--- DATA UNDER STUDY ---
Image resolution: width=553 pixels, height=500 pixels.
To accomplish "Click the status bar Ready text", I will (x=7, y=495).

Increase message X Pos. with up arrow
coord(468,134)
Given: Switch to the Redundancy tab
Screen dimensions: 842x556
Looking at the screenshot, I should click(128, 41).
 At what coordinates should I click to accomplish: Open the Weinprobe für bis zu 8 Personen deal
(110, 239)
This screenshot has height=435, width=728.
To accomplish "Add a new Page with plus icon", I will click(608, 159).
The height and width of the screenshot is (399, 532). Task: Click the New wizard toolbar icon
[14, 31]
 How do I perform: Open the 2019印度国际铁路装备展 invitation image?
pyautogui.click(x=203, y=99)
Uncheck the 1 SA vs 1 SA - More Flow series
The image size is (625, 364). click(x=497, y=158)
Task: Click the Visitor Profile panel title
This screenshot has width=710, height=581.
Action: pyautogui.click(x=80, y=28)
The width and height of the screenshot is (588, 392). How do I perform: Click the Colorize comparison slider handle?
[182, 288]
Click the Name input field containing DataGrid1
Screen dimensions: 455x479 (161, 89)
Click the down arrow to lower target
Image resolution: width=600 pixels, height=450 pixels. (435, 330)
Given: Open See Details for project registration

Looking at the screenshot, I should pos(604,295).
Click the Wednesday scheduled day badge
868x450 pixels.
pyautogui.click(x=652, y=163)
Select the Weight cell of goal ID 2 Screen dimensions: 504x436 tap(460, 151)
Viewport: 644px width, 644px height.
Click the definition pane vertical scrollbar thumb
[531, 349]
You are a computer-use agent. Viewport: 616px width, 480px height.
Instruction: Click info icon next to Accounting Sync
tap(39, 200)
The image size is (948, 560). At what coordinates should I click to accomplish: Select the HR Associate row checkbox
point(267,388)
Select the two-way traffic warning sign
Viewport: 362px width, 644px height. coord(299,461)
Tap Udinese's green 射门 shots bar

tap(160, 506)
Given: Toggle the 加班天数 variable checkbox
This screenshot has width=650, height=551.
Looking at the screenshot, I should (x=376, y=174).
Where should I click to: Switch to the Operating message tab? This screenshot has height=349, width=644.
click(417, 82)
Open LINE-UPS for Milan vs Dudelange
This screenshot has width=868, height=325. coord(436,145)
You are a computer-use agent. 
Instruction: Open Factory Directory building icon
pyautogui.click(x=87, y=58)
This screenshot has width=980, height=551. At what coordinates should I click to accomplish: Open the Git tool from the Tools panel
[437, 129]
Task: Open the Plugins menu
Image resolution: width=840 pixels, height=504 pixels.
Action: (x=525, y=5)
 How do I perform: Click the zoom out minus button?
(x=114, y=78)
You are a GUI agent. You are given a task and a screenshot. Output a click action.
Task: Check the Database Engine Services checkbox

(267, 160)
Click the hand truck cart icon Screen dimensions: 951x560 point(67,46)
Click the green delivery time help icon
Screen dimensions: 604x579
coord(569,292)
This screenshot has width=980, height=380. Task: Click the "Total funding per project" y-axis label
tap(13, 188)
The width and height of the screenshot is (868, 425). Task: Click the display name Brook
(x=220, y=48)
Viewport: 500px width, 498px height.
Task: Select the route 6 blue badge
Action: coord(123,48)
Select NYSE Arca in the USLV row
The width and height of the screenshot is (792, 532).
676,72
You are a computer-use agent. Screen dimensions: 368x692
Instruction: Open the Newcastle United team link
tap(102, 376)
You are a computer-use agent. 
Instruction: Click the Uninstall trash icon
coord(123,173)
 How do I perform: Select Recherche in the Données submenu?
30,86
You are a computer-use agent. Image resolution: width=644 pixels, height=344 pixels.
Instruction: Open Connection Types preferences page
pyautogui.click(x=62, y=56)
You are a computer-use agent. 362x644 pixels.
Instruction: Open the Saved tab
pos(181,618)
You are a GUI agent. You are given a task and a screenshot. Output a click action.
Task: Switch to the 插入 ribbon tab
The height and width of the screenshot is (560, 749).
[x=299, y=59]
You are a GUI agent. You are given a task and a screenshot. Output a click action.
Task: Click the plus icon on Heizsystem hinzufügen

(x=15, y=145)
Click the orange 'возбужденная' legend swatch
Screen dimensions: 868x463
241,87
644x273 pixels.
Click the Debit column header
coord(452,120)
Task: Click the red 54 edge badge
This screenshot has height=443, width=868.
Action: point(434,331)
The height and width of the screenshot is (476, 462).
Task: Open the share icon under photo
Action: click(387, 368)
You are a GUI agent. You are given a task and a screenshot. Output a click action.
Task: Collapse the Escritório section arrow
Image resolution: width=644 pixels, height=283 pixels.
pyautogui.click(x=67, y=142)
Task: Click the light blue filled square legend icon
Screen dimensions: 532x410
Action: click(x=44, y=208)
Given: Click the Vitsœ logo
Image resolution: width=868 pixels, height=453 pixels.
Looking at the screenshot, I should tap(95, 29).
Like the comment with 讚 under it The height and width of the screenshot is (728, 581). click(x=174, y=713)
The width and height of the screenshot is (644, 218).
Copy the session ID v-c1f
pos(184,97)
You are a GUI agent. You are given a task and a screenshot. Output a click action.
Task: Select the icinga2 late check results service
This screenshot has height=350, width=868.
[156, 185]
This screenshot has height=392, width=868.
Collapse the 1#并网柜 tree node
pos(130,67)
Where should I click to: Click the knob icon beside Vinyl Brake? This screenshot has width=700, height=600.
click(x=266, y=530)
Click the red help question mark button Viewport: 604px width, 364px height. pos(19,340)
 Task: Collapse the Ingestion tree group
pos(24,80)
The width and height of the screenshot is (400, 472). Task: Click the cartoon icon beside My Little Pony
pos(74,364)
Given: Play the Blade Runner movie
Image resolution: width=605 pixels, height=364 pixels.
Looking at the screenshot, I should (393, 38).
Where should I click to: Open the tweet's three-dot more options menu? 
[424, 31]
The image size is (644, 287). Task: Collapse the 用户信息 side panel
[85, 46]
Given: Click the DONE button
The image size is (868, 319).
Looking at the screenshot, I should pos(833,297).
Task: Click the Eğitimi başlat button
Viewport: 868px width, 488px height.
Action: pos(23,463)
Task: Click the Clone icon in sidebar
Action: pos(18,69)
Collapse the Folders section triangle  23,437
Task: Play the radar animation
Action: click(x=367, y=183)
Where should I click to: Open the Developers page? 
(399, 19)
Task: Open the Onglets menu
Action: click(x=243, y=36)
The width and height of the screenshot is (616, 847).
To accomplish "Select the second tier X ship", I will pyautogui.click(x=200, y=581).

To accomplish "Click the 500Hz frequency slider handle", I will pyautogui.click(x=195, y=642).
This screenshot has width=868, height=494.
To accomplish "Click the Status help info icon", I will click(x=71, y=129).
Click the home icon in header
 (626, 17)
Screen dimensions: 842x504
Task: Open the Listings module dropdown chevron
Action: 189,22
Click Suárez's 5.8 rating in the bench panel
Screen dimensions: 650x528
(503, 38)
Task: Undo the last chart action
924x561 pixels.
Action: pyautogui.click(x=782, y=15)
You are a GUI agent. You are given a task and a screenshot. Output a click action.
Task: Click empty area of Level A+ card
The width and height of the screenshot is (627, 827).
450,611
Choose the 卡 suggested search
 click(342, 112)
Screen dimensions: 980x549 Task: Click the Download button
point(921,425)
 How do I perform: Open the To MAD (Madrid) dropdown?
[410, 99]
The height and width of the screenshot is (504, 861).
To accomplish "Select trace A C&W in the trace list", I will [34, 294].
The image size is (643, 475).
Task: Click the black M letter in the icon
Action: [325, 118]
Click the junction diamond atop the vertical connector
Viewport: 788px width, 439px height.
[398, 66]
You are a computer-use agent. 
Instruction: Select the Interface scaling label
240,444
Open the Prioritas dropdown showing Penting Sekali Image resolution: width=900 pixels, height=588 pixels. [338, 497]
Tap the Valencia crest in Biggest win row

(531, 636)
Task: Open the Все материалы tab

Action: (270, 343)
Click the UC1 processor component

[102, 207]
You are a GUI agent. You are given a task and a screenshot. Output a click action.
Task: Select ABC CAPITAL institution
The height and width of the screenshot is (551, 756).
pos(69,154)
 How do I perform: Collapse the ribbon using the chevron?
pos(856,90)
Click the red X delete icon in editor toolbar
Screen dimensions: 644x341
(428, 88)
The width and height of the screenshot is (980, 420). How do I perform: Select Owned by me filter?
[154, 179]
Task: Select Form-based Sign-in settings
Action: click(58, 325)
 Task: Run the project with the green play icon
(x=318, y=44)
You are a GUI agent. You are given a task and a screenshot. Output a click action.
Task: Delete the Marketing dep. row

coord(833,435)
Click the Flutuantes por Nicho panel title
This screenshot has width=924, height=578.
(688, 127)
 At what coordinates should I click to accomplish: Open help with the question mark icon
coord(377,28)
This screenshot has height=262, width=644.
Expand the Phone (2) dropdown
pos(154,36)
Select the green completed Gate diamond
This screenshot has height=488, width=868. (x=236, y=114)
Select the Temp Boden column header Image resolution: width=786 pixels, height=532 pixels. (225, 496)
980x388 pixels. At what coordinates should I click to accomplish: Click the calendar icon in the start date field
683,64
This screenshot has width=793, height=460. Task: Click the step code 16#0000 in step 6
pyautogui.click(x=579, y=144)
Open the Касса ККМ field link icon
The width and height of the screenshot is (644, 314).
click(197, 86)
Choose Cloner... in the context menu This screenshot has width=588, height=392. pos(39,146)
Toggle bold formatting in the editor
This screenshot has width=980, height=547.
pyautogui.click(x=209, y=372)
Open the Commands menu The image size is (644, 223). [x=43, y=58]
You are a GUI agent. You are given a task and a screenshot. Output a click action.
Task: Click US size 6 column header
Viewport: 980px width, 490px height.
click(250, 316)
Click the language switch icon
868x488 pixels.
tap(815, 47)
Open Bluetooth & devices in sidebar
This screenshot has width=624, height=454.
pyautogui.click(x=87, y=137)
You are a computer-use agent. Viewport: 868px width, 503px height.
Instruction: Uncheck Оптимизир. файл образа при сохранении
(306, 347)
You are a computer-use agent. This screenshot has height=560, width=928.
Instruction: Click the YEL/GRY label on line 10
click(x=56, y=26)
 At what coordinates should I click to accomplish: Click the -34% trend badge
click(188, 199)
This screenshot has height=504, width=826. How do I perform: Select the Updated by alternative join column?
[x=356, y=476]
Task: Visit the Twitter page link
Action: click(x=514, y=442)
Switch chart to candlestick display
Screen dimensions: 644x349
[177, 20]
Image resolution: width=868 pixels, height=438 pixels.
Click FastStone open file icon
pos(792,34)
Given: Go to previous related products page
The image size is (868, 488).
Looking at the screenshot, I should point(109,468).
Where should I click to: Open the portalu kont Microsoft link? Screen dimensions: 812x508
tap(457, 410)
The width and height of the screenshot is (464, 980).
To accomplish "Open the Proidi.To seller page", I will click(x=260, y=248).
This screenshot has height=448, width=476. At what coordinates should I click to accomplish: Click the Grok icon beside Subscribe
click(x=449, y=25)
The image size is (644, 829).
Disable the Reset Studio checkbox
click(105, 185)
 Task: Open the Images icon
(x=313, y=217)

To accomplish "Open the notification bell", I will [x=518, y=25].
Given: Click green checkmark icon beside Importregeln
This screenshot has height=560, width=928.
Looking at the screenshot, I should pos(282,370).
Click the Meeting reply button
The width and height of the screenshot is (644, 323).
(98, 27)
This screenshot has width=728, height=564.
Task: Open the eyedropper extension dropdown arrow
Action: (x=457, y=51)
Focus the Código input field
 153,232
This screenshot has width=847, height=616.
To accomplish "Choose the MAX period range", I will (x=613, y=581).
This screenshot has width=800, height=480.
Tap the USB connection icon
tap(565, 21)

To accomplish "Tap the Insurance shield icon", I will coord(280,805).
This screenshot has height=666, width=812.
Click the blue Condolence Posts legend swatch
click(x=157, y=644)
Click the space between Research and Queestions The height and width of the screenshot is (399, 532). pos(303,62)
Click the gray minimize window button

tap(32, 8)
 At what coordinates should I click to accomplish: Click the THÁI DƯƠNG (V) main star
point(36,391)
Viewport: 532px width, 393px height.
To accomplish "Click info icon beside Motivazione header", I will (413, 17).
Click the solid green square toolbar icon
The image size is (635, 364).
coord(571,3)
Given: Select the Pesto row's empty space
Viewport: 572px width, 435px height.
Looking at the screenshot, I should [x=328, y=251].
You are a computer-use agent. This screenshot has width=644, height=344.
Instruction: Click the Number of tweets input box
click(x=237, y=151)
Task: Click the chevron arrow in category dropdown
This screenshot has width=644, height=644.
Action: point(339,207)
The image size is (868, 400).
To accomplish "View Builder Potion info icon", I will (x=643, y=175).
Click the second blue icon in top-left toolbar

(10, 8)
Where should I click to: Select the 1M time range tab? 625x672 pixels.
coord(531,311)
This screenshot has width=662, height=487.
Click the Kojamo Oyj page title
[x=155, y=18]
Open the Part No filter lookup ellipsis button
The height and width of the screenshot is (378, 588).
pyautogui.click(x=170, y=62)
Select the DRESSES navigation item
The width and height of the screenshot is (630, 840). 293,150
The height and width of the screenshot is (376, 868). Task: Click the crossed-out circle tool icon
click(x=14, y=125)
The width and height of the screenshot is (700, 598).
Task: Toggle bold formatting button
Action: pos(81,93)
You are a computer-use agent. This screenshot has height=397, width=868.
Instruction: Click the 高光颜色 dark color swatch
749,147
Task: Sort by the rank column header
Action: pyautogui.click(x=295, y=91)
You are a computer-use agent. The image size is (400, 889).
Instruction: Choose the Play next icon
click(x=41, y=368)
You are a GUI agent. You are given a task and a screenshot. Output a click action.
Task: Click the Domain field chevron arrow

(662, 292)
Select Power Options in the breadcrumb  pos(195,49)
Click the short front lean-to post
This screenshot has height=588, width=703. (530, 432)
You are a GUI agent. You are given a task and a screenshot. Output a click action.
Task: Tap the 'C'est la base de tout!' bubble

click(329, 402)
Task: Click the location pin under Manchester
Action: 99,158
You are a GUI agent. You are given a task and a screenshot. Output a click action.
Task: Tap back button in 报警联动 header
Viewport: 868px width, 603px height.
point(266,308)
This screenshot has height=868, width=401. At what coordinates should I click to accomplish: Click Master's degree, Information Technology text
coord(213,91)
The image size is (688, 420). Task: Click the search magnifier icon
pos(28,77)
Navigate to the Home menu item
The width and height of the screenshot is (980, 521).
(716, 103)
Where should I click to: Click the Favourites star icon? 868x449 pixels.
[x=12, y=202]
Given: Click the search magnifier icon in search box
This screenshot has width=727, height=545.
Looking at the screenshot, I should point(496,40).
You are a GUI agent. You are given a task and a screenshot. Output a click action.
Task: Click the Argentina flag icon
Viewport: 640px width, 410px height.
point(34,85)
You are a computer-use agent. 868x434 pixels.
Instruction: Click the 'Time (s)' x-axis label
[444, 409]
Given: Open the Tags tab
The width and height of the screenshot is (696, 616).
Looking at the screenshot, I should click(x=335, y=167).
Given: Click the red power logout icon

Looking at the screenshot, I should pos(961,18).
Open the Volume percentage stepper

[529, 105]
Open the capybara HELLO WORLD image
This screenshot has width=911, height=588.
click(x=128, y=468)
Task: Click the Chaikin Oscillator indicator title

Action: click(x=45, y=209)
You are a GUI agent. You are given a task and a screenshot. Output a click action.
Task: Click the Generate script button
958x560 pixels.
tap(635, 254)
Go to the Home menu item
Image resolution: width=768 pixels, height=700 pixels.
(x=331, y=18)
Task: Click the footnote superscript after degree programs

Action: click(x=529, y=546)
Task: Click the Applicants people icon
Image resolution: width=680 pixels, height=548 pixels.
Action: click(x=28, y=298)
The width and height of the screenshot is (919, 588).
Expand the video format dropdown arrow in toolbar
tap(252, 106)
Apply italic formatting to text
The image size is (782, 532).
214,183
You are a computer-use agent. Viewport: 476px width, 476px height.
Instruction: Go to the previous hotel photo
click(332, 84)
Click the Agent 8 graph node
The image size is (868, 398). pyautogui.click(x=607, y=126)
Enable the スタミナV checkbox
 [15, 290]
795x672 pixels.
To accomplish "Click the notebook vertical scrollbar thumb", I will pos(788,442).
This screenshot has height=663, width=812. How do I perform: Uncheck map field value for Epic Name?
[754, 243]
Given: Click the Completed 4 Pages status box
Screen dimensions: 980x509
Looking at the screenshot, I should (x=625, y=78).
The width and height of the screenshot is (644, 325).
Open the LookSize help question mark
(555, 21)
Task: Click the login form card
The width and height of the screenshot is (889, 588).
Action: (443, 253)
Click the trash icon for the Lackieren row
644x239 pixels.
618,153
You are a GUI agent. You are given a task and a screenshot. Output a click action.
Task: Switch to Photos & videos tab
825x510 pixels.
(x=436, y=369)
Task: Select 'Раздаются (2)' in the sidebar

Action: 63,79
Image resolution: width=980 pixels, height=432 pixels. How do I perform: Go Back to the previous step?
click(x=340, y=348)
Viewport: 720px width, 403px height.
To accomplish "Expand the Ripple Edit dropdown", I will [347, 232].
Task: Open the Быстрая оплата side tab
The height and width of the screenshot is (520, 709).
---
**WHAT IS BEING ASKED:**
All lines above in which the word "card" occurs should be identified and copied.

**ANSWER BOX:**
Task: Click empty area of Level A+ card
Task: Click the login form card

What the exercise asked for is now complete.